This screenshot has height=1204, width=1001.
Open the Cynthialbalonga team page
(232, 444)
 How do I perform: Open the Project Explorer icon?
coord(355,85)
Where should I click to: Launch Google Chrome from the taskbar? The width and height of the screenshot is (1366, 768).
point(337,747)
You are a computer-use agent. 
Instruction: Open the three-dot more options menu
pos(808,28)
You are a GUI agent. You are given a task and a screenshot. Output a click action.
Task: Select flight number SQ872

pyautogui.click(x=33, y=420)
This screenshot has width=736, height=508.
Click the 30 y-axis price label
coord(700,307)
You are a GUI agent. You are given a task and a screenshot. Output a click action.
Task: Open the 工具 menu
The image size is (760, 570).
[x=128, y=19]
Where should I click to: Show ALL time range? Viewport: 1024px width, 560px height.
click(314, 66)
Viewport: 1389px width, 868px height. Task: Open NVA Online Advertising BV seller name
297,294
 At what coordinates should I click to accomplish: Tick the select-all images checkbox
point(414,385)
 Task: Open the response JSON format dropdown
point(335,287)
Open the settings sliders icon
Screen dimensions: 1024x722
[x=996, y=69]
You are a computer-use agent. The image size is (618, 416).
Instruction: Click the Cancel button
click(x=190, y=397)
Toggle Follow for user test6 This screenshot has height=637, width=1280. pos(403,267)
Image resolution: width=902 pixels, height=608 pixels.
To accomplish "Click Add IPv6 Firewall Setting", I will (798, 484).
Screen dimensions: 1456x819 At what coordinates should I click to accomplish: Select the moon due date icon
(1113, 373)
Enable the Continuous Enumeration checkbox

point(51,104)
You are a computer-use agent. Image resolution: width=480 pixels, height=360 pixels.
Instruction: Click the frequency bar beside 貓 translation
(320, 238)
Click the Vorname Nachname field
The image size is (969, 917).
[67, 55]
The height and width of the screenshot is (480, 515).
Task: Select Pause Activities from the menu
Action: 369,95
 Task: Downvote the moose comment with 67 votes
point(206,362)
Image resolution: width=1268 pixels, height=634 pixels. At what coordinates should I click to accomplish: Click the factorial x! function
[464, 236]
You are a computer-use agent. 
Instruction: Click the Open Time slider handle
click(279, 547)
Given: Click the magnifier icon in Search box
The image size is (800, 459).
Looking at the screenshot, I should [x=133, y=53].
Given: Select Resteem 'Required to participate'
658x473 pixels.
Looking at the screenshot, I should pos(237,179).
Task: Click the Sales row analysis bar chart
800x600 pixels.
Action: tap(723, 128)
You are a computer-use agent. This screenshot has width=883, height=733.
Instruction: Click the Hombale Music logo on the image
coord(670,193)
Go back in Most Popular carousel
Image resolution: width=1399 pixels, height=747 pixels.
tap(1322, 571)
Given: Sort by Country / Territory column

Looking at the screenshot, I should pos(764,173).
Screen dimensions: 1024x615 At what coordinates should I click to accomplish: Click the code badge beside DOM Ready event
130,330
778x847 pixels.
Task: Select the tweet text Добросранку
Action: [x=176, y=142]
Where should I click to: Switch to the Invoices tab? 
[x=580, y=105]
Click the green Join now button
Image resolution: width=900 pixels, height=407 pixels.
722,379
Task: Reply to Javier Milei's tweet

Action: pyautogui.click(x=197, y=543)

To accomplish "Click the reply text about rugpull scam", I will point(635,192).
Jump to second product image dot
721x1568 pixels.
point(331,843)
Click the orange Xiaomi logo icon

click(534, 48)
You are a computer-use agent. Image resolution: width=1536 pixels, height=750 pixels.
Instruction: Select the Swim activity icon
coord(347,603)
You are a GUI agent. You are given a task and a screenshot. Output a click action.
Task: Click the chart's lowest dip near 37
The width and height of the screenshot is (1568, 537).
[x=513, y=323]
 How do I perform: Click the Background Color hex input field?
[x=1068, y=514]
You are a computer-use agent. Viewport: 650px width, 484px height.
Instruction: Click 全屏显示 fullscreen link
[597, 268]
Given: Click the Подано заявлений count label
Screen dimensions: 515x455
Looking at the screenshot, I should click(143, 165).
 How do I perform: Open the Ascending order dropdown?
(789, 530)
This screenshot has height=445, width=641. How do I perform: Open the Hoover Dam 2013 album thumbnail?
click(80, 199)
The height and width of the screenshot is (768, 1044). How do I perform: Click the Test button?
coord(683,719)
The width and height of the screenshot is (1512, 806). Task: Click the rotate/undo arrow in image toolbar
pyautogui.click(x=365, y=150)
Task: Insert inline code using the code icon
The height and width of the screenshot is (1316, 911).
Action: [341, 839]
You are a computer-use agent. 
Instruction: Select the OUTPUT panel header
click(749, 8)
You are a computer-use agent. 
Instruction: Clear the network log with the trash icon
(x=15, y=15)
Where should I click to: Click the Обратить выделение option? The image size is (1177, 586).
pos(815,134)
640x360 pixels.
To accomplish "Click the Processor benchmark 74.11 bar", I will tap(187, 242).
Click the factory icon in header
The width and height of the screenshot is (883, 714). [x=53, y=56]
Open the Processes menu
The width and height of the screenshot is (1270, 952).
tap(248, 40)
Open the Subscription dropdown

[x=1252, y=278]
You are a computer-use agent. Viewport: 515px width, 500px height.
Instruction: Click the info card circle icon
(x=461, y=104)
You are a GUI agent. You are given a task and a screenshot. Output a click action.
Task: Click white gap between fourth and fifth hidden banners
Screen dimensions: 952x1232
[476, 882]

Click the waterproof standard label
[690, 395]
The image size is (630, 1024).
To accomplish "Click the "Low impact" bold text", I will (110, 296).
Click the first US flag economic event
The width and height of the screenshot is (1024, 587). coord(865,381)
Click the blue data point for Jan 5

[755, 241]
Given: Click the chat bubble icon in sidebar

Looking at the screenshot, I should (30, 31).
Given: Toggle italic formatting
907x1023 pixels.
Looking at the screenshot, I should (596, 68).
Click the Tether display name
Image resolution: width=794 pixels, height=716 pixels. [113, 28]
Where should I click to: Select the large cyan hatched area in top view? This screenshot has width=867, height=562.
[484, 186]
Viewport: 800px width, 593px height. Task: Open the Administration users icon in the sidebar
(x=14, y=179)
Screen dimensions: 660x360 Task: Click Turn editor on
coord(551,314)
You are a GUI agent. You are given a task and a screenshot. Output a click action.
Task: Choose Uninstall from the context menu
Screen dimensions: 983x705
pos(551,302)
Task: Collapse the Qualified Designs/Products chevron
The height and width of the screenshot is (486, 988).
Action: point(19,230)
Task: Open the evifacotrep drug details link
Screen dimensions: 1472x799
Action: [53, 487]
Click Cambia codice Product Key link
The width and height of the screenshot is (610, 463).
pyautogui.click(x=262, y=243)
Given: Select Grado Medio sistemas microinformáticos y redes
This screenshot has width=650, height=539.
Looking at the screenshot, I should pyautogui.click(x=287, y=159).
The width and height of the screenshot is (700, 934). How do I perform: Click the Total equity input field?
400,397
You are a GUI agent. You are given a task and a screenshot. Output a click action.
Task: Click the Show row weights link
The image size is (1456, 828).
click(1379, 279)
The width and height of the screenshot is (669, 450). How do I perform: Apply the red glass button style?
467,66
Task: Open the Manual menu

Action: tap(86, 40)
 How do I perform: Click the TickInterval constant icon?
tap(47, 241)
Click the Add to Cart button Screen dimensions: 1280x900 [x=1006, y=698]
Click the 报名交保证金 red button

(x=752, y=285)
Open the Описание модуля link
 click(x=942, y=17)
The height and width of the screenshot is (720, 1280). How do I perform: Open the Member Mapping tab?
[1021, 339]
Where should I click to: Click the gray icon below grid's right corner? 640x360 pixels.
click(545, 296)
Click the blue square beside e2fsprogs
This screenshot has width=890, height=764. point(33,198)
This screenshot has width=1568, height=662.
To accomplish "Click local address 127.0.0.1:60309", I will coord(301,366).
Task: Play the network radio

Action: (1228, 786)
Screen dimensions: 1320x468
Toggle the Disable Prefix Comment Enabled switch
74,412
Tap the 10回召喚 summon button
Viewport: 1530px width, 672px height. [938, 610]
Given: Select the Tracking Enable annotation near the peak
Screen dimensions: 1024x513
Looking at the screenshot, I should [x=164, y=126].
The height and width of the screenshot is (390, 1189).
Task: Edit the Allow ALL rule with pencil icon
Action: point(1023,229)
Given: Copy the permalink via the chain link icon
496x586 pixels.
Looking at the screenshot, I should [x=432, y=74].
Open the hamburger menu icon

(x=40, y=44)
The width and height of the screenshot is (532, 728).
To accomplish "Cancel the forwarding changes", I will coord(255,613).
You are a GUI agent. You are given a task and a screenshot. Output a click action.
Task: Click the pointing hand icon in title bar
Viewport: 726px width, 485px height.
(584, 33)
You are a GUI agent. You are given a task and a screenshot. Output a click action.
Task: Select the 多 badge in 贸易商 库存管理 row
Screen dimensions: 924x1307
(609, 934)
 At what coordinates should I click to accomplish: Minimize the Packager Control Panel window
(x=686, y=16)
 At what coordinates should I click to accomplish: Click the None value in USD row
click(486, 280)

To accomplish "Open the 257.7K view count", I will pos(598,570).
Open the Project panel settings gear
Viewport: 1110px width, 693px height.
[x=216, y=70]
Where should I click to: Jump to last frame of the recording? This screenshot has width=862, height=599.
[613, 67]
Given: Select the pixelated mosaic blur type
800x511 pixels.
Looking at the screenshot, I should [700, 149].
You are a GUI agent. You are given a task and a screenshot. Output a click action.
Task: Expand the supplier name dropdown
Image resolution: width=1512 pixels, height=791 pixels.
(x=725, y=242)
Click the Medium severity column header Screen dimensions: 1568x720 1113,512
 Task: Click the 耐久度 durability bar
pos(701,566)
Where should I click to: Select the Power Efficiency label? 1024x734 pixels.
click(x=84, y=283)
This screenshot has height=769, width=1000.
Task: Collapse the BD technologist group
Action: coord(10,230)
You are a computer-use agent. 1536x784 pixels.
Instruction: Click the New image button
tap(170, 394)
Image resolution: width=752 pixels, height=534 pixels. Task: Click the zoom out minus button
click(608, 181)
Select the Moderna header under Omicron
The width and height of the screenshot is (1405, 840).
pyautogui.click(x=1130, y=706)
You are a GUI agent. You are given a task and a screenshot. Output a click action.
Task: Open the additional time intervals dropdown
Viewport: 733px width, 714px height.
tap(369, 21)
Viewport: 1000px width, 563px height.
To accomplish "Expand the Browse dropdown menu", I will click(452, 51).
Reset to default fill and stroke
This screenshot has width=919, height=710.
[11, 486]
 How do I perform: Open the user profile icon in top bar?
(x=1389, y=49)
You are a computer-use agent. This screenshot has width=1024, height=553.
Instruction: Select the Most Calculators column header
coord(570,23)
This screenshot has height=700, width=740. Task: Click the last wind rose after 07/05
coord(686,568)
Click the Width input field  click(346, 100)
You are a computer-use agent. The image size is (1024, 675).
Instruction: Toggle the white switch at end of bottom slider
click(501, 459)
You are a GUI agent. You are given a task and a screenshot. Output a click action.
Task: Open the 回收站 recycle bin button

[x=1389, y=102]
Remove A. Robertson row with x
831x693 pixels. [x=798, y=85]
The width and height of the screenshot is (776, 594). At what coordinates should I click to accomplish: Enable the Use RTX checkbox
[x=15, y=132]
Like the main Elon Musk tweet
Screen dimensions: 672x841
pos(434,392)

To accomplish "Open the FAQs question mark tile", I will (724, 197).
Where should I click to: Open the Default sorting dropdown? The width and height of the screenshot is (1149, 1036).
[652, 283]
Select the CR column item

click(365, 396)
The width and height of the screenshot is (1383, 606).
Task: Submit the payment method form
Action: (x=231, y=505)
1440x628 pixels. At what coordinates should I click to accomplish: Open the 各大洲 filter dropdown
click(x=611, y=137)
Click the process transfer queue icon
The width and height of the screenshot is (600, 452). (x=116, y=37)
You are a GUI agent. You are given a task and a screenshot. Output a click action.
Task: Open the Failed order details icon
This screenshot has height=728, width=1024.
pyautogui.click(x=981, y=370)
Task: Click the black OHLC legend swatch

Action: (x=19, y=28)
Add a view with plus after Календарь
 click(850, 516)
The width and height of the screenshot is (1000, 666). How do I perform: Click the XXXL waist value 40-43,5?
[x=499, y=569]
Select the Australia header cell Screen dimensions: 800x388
────────────────────────────────────────
**What to work on:** Of the entries above, tally the lines with "chart" in them. Only the total should be given.

**Written solution:** 2